Arrivo del paziente nel reparto del SaccoMercoledì 12 novembre è arrivato all’Ospedale Luigi Sacco di Milano un paziente affetto da virus Ebola. Si è trattato solo di una esercitazione, che ha tuttavia permesso di simulare un evento possibile e delicato, verificando il funzionamento del protocollo di presa in carico, nella massima sicurezza, di un paziente estremamente contagioso. La complessa esercitazione, che ha visto la collaborazione delle istituzioni che governano il Paese e la Regione Lombardia con l’Aeronautica Militare, è perfettamente riuscita e ha permesso il trasporto del paziente, su Boeing 767, dall’aeroporto militare di Pratica di Mare a quello civile di Malpensa e poi, su ambulanza speciale con operatori scafandrati, al reparto di isolamento del Sacco. Ma se per la sicurezza si sono seguite linee guida condivise con altri Paesi, riguardo al trattamento del paziente un protocollo internazionale non esiste ancora. Giuliano Rizzaldini, responsabile della Prima Divisione di Malattie Infettive presso l’ospedale milanese, spiega che «si sta concordando con l’Ospedale Lazzaro Spallanzani di Roma, l’altro centro previsto in Italia per l’eventuale ricovero di pazienti colpiti da Ebola, un protocollo di supporto per i pazienti più gravi.
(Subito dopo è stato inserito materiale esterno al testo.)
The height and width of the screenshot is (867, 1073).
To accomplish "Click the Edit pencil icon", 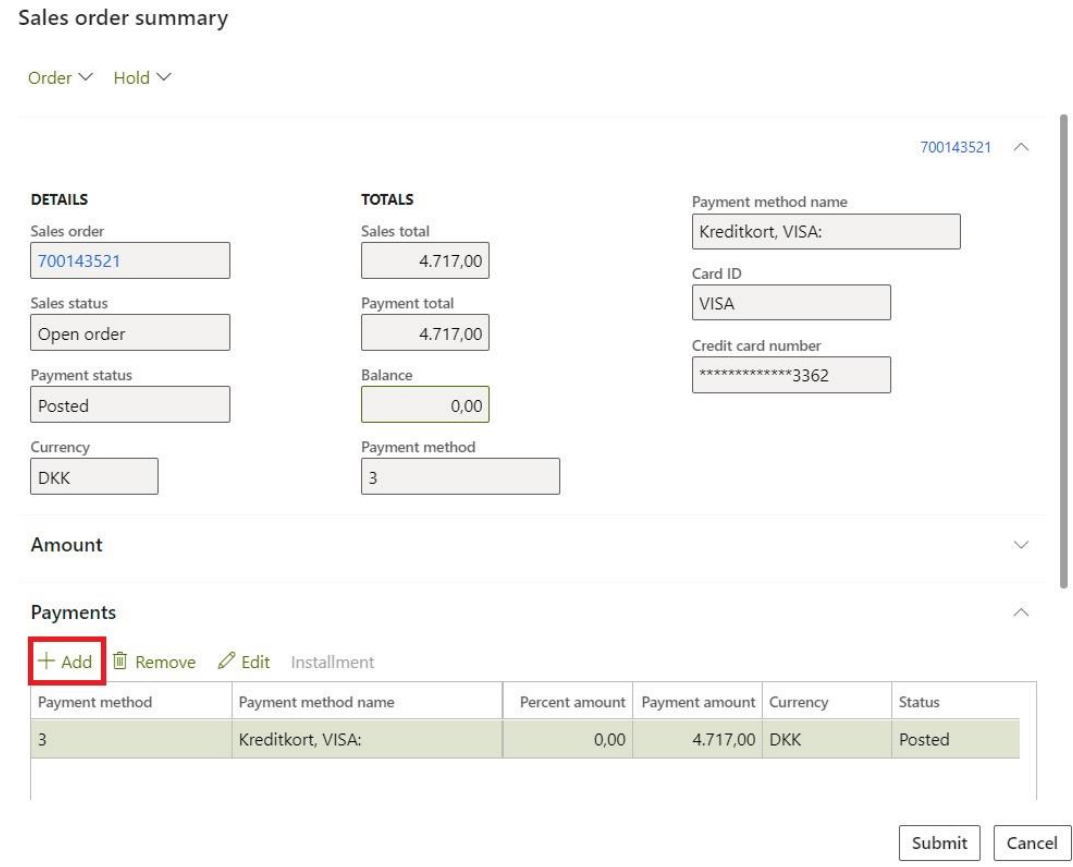I will pyautogui.click(x=226, y=662).
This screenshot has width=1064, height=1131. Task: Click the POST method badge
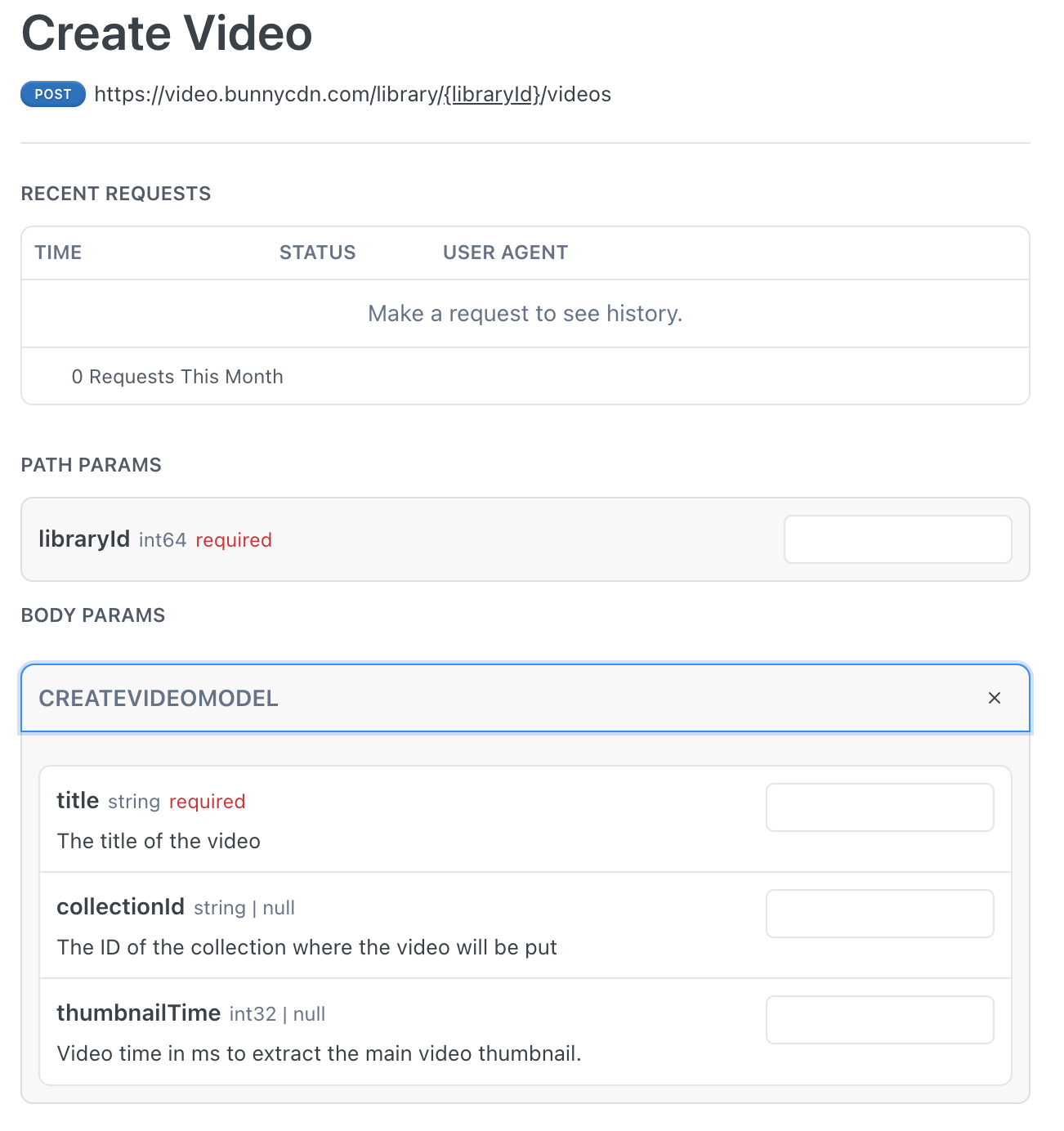(52, 94)
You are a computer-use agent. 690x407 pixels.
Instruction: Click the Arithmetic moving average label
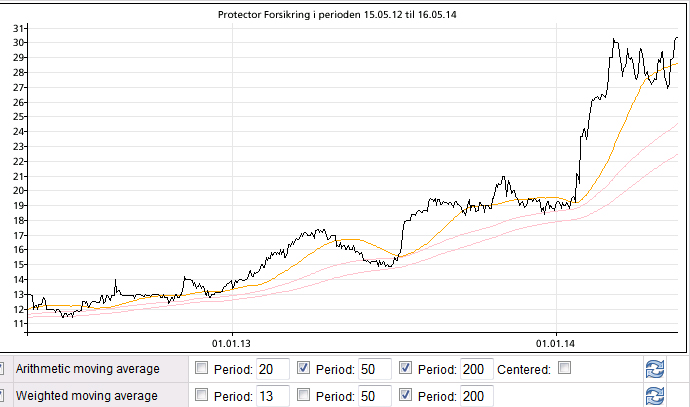coord(88,370)
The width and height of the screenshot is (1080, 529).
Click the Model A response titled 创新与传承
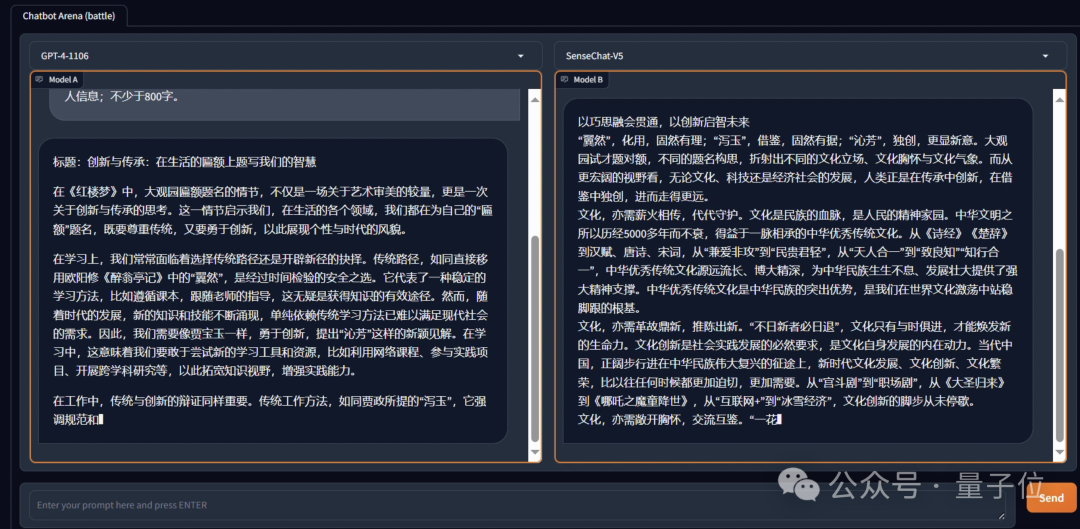pos(270,290)
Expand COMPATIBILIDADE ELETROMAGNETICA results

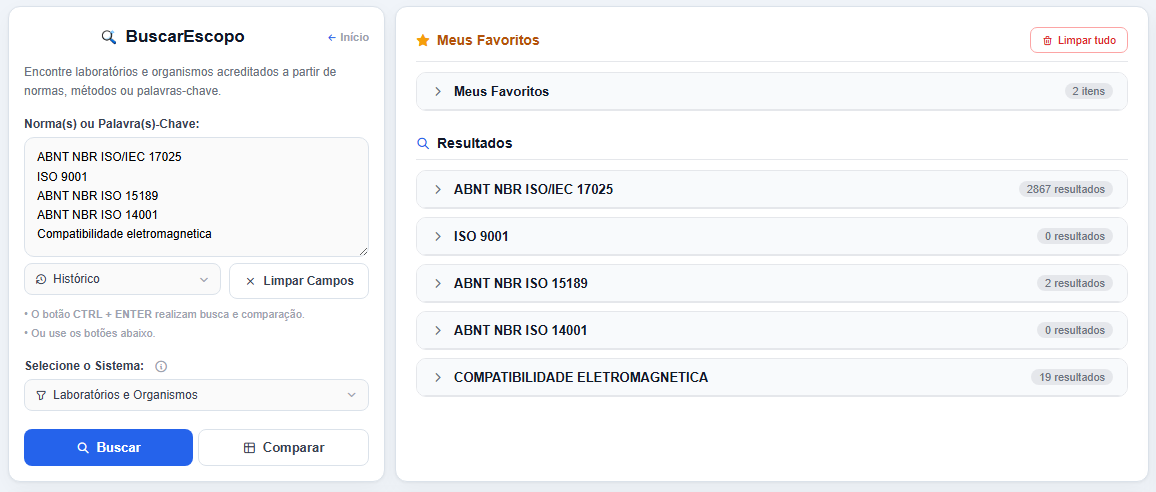click(772, 377)
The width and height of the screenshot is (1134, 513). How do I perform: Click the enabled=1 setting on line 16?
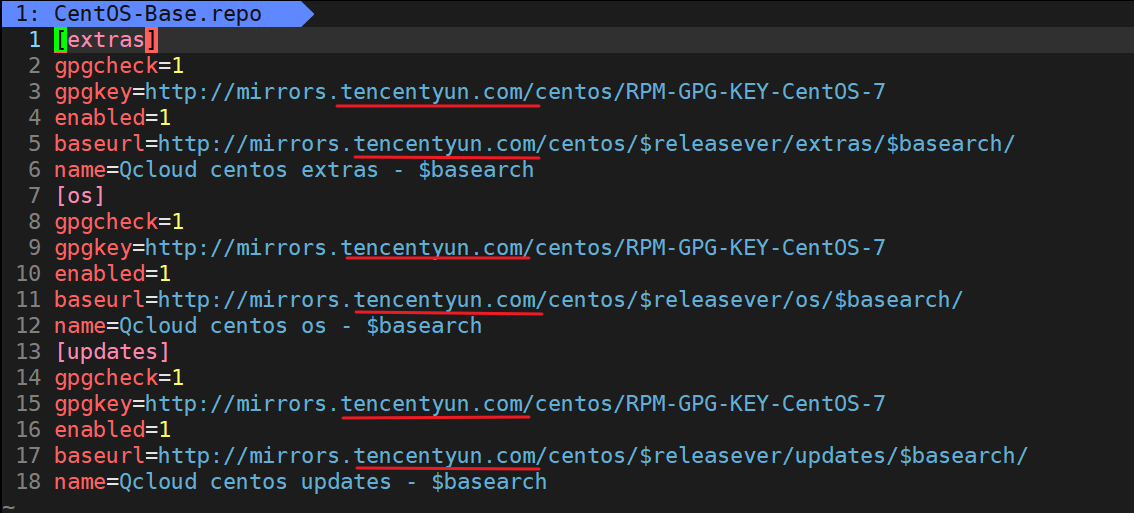112,430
Ma riguardo al trattamento ogni malato è un po’ diverso dall’altro. Si tratta di vedere quanti liquidi perde il singolo paziente, quanto sanguina… il supporto è diverso da caso a caso, ma si sta cercando di standardizzare un pochino queste possibilità». Una terapia efficace contro il virus non è ancora stata scoperta; «bisogna recuperare i danni che il virus produce, integrare i liquidi, dare al paziente sali e la possibilità di alimentarsi durante la fase più acuta. Quanto ai farmaci, sono in corso delle sperimentazioni, ma abbiamo solo casi aneddotici; si è parlato per esempio del cocktail di tre anticorpi diversi sviluppato negli Stati Uniti, ma non si è mostrato sempre efficace. Ci sono sostanze che in vitro funzionano e da lì bisogna partire. E comunque una sperimentazione farmacologica ha bisogno di tempo».